Taking the line that contains "Open the vertical three-dot more menu" as the start and the last line of the data as the end, repeat exactly every line in that span, but no pictures.

-*-*-

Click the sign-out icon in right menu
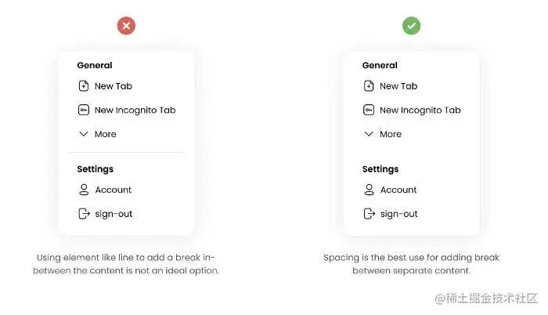 (x=369, y=214)
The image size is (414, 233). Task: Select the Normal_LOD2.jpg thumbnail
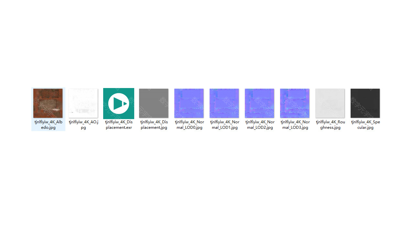(259, 103)

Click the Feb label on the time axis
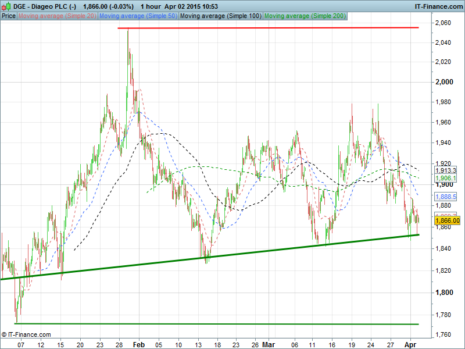point(139,344)
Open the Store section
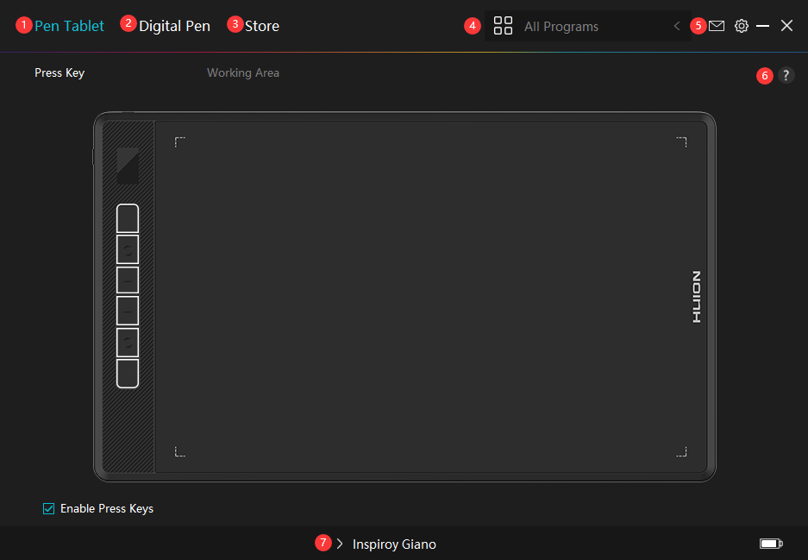This screenshot has width=808, height=560. (262, 26)
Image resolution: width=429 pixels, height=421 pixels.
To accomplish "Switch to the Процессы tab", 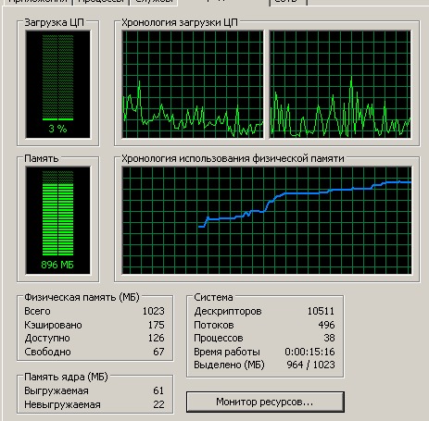I will point(101,2).
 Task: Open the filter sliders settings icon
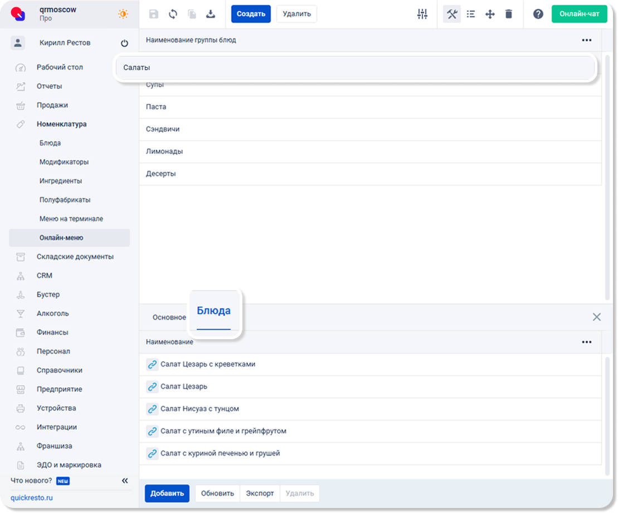422,14
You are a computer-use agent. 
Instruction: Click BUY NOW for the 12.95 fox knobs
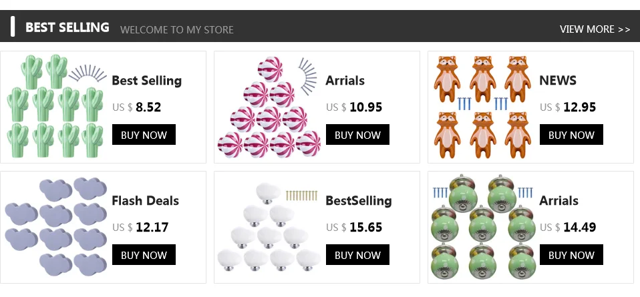(571, 135)
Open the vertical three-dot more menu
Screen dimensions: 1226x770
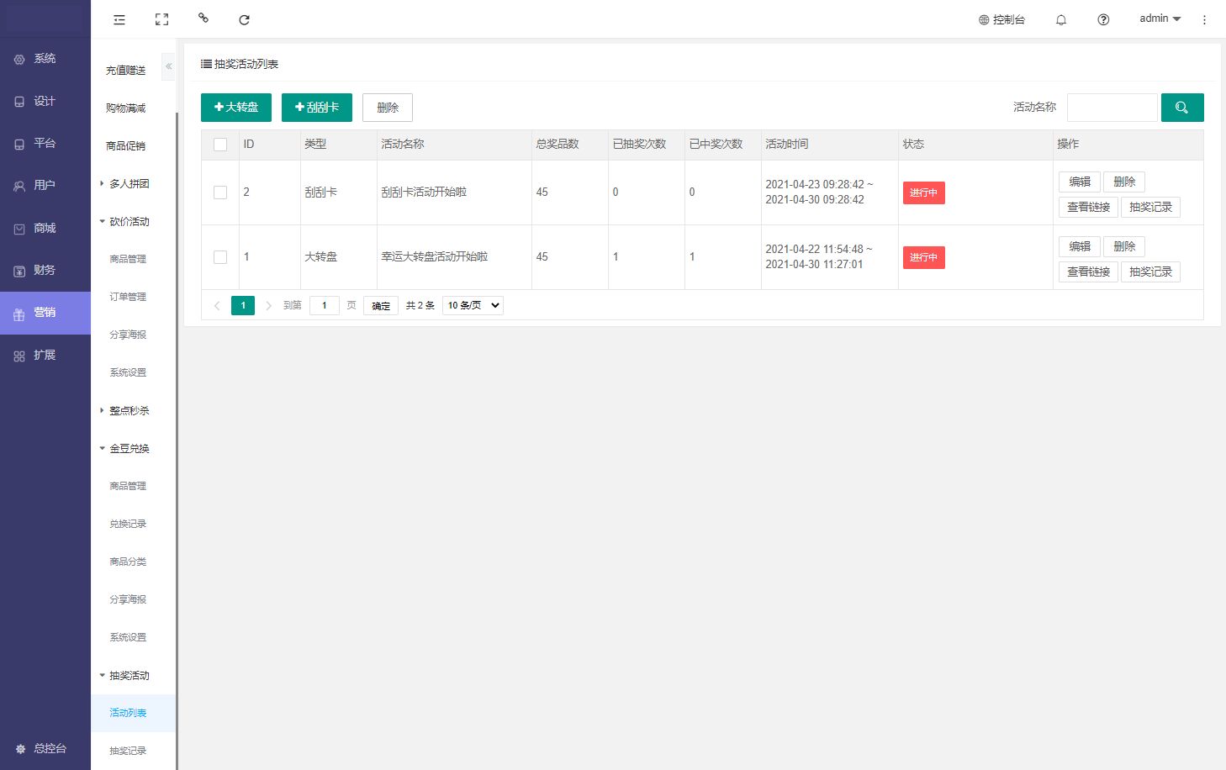[x=1204, y=19]
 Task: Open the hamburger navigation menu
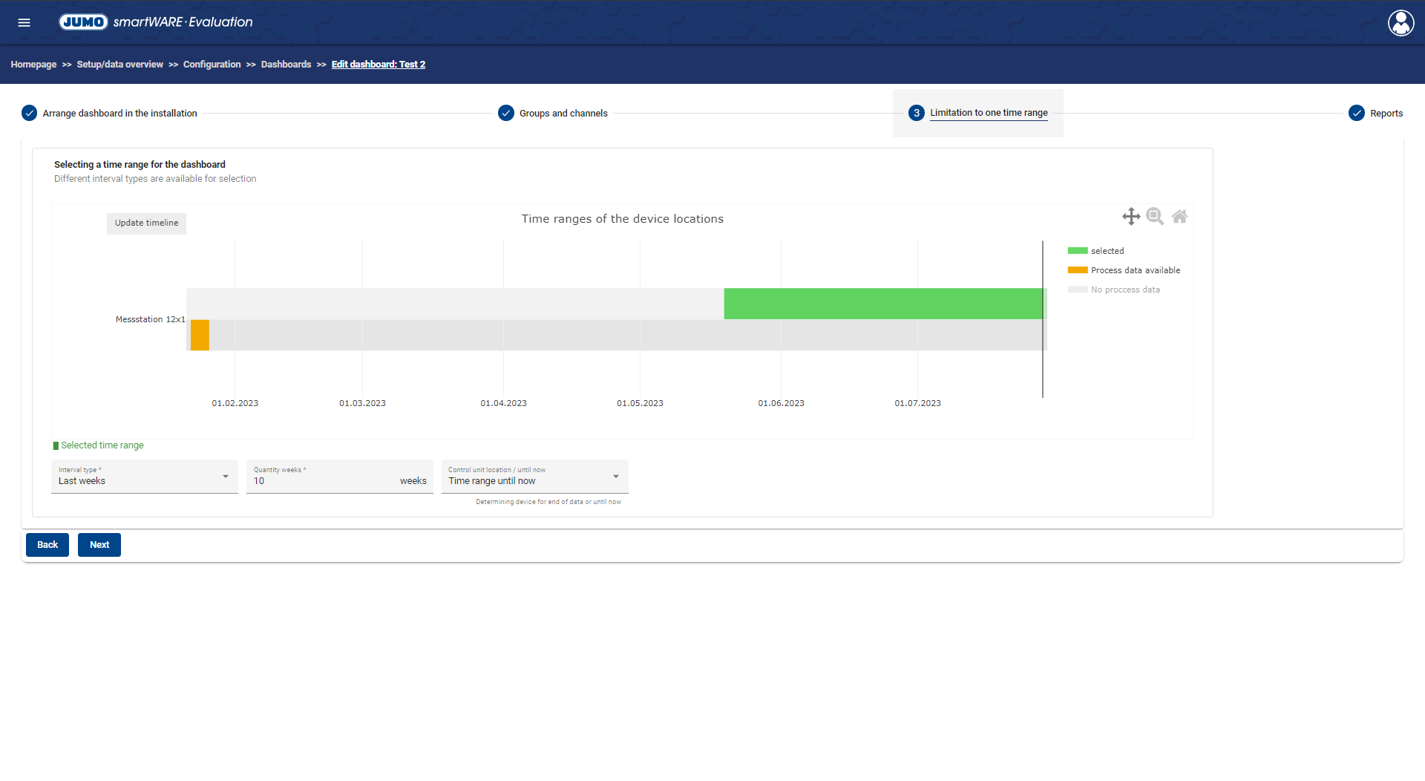pos(24,22)
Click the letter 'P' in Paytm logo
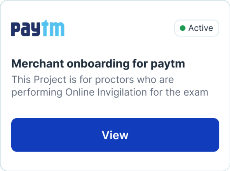Screen dimensions: 230x171 16,29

-*-*-

• Result of the task
Open the vertical three-dot more menu
Screen dimensions: 1226x770
[x=1204, y=19]
 Task: Open the hamburger navigation menu
pos(24,22)
Click the letter 'P' in Paytm logo
Screen dimensions: 230x171 16,29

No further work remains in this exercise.